POLICJANCI PRACOWALI NA MIEJSCU UTONIĘCIA NAD JEZIOREM MORZYCZ

Data publikacji 03.06.2016

Funkcjonariusze z Wejherowa wyjaśniają okoliczności tragedii, do jakiej doszło nad jeziorem Morzycz w Gminie Linia. Utonął 24-letni mieszkaniec powiatu wejherowskiego. Policjanci pracowali na miejscu zdarzenia, ustalali tożsamość tego mężczyzny, gdyż początkowo nie była znana.

Funkcjonariusze z Wejherowa wyjaśniają okoliczności tragedii, do jakiej doszło nad jeziorem Morzycz w Gminie Linia. Utonął 24-letni mieszkaniec powiatu wejherowskiego. Policjanci pracowali na miejscu zdarzenia, ustalali tożsamość tego mężczyzny, gdyż początkowo nie była znana.

W piątek po godzinie 19:00 dyżurny Komendy Powiatowej Policji w Wejherowie otrzymał informację o zdarzeniu do którego doszło nad jeziorem Morzycz w gminie Linia. Z informacji wynikało, że mogło dojść do utonięcia. Policjanci ustalili, że młody mężczyzna wszedł do jeziora i długo nie wychodził. Policjanci rozpoczęli poszukiwania mężczyzny. Mundurowi przeszukali brzeg jeziora i rozpytali świadków. W poszukiwania włączyli się strażacy wraz z płetwonurkami. Po godzinie 21:00 odnaleziono w wodzie ciało mężczyzny. Zwłoki mężczyzny zostały zabezpieczone do sekcji, by sprawdzić czy mężczyzna nie był pod wpływem alkoholu lub innych substancji zabronionych.

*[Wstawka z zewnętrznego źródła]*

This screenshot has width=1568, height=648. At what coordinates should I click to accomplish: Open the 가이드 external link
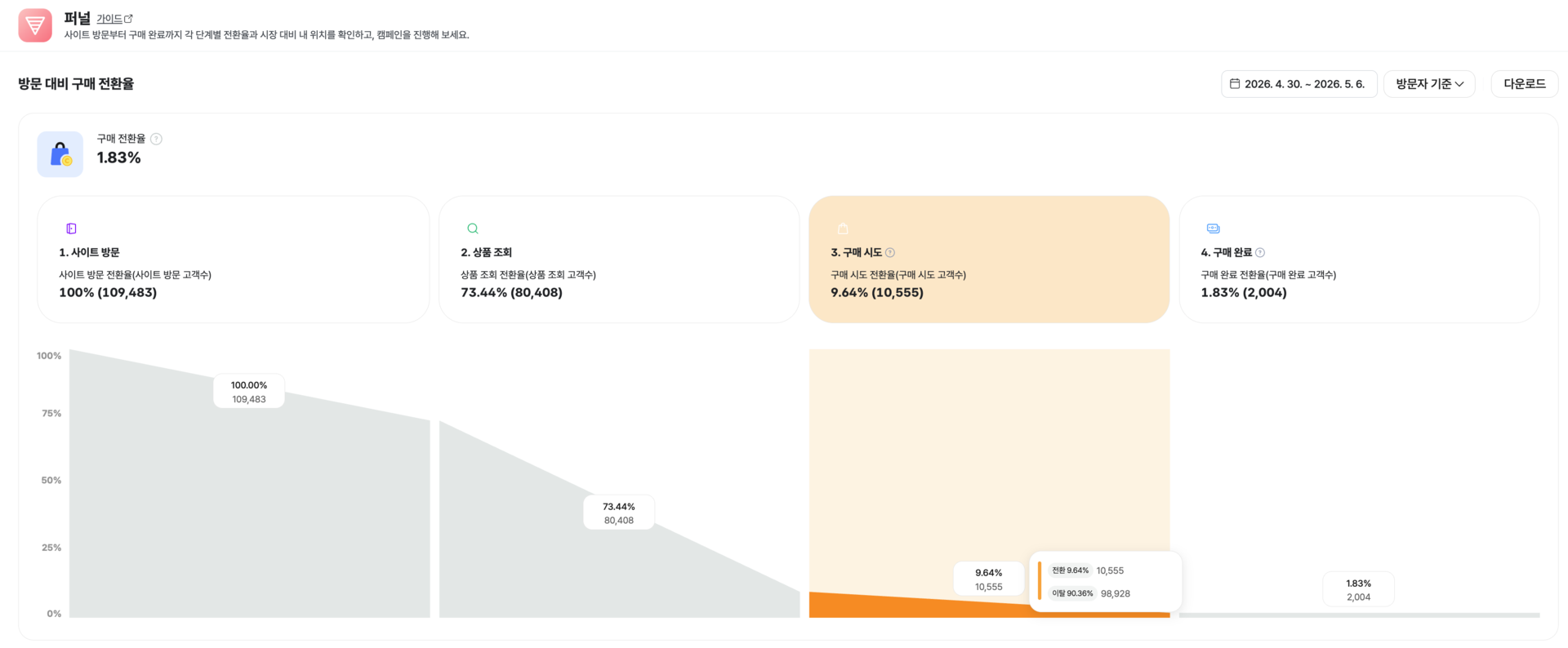click(x=114, y=19)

Policjanci zabezpieczyli miejsce wyłowienia zwłok, wykonali oględziny pod nadzorem prokuratora i z udziałem lekarza biegłego sądowego.

Policjanci przypominają o zachowaniu ostrożności podczas wypoczynku nad wodą.

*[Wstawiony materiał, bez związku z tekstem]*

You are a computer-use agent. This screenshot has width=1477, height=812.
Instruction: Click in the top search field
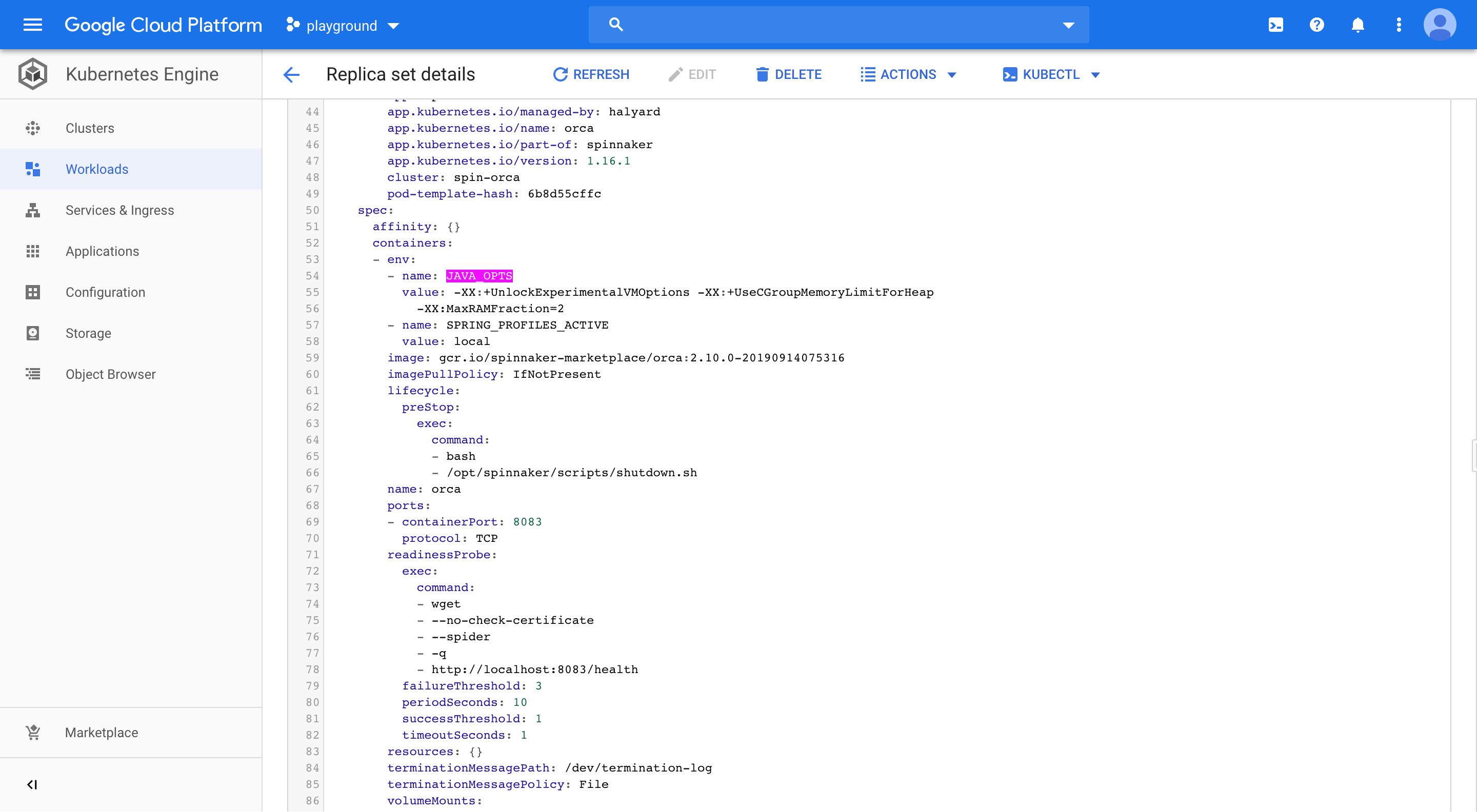[837, 25]

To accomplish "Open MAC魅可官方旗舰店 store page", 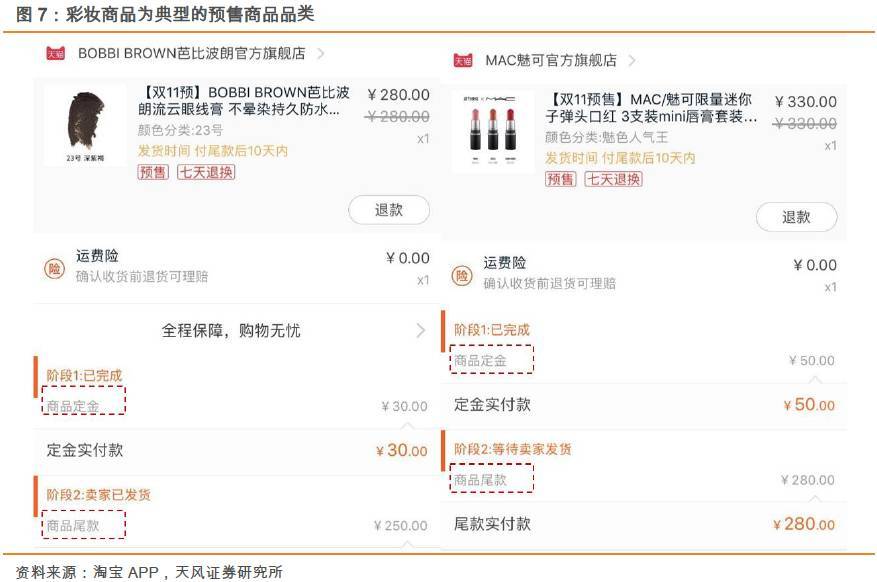I will 550,58.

- wybierajmy bezpieczne miejsca na odpoczynek nad wodą, najlepiej strzeżone plaże

- nad wodą nie zostawiajmy dzieci bez opieki, jeśli jednak  pozwalamy im wejść do wody, pamiętajmy by wejść razem z nimi.

 

- nie skaczmy na główkę wody, zwłaszcza tej której nie znamy, gdyż może wyglądać że jest głęboko, a może się zdarzyć że w wodzie będą jakieś np. betonowe pale czy inne przeszkody
-Musimy pamiętać że należy się także chronić przed szokiem termicznym.  Do wody wchodźmy stopniowo, schładzając poszczególne części ciała, gdyż w przeciwnym razie może to się skończyć omdleniem, a w konsekwencji tragedią.